- Published: 06 August 2013
- Written by Editor
Euromax Announces New Mineral Resource Estimate for Ilovitza Project
Euromax Resources Ltd. (TSX VENTURE:EOX)(EOXFF) ("Euromax" or the "Company") is pleased to announce a new mineral resource estimate for its 100% controlled flagship Ilovitza copper-gold project in Macedonia.
Following completion of infill drilling aimed at increasing resource confidence levels at the Ilovitza copper-gold porphyry project in Macedonia (see the Company's press releases dated 21 March 2013 and 24 May 2013), independent consultants Tetra Tech, have re-estimated the mineral resource on behalf of the Company and categorised all resources using the Canadian Institute of Mining, Metallurgy and Petroleum ("CIM") classification.

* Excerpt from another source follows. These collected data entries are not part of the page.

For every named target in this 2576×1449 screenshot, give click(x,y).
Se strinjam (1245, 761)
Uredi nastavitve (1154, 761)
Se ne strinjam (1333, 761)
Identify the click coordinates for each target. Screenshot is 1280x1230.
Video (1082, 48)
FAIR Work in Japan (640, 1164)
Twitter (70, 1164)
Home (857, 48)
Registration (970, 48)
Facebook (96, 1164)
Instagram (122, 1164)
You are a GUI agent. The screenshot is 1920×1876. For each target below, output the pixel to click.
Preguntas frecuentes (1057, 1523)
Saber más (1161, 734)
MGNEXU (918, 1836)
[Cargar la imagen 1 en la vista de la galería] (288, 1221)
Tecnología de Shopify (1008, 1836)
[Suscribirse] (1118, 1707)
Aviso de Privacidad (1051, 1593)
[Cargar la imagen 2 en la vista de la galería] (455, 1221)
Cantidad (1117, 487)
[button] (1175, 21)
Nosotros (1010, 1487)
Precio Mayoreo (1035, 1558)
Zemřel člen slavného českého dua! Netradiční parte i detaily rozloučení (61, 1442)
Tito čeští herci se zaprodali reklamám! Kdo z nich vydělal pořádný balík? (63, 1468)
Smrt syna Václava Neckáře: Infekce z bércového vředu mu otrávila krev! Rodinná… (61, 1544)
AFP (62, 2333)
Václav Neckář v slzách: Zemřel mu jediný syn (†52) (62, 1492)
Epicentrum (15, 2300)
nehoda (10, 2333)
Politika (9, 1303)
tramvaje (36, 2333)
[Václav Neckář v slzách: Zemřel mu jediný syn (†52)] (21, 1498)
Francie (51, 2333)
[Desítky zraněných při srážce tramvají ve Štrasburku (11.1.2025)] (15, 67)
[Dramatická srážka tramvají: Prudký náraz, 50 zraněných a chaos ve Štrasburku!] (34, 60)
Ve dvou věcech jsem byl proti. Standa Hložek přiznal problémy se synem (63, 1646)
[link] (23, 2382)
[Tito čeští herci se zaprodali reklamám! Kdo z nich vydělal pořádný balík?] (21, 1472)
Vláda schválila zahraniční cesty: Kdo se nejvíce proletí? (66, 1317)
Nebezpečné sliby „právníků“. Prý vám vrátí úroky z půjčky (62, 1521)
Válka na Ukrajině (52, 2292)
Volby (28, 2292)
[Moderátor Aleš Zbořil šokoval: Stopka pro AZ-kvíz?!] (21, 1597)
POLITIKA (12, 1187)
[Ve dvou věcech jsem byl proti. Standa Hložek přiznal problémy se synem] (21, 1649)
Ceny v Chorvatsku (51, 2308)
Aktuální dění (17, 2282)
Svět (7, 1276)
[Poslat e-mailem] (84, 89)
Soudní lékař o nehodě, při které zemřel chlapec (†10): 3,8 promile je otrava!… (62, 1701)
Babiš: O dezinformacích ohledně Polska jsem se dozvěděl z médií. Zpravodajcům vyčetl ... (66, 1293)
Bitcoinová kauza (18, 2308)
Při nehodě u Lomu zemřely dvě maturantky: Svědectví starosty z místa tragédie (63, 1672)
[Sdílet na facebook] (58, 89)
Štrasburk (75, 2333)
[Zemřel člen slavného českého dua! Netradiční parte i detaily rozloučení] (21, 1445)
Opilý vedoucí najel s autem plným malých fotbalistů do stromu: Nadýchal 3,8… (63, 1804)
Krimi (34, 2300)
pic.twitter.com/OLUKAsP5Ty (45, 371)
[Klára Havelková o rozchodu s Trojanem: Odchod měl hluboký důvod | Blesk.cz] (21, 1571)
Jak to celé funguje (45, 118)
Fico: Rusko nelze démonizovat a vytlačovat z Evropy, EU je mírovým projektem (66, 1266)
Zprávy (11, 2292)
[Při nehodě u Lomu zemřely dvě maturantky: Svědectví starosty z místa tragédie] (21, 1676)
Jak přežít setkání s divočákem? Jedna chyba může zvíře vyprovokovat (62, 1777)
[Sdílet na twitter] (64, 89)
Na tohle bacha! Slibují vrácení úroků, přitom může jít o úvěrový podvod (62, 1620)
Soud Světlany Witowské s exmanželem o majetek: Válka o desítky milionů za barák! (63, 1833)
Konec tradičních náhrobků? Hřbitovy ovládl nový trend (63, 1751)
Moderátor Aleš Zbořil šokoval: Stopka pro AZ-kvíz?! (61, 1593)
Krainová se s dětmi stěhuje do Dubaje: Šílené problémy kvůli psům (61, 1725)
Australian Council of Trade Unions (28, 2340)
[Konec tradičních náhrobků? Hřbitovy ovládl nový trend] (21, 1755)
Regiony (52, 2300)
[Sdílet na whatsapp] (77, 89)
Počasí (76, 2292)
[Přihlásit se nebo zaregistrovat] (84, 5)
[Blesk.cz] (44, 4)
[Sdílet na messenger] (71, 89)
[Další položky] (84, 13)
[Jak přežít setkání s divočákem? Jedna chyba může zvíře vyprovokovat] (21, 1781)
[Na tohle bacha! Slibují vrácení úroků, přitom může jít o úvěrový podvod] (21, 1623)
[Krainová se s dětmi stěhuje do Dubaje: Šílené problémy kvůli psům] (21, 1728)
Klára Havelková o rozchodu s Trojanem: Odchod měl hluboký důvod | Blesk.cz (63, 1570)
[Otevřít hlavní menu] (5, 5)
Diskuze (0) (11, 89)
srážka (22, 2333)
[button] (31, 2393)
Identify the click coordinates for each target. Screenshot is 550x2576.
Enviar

A constraining pit shell and a dollar equivalent cut-off have been applied to the 3D block model to ensure reasonable prospects of economic extraction for the reported resources. A technical report detailing the resource, compliant with NI 43-101, will be filed on SEDAR within 45 days.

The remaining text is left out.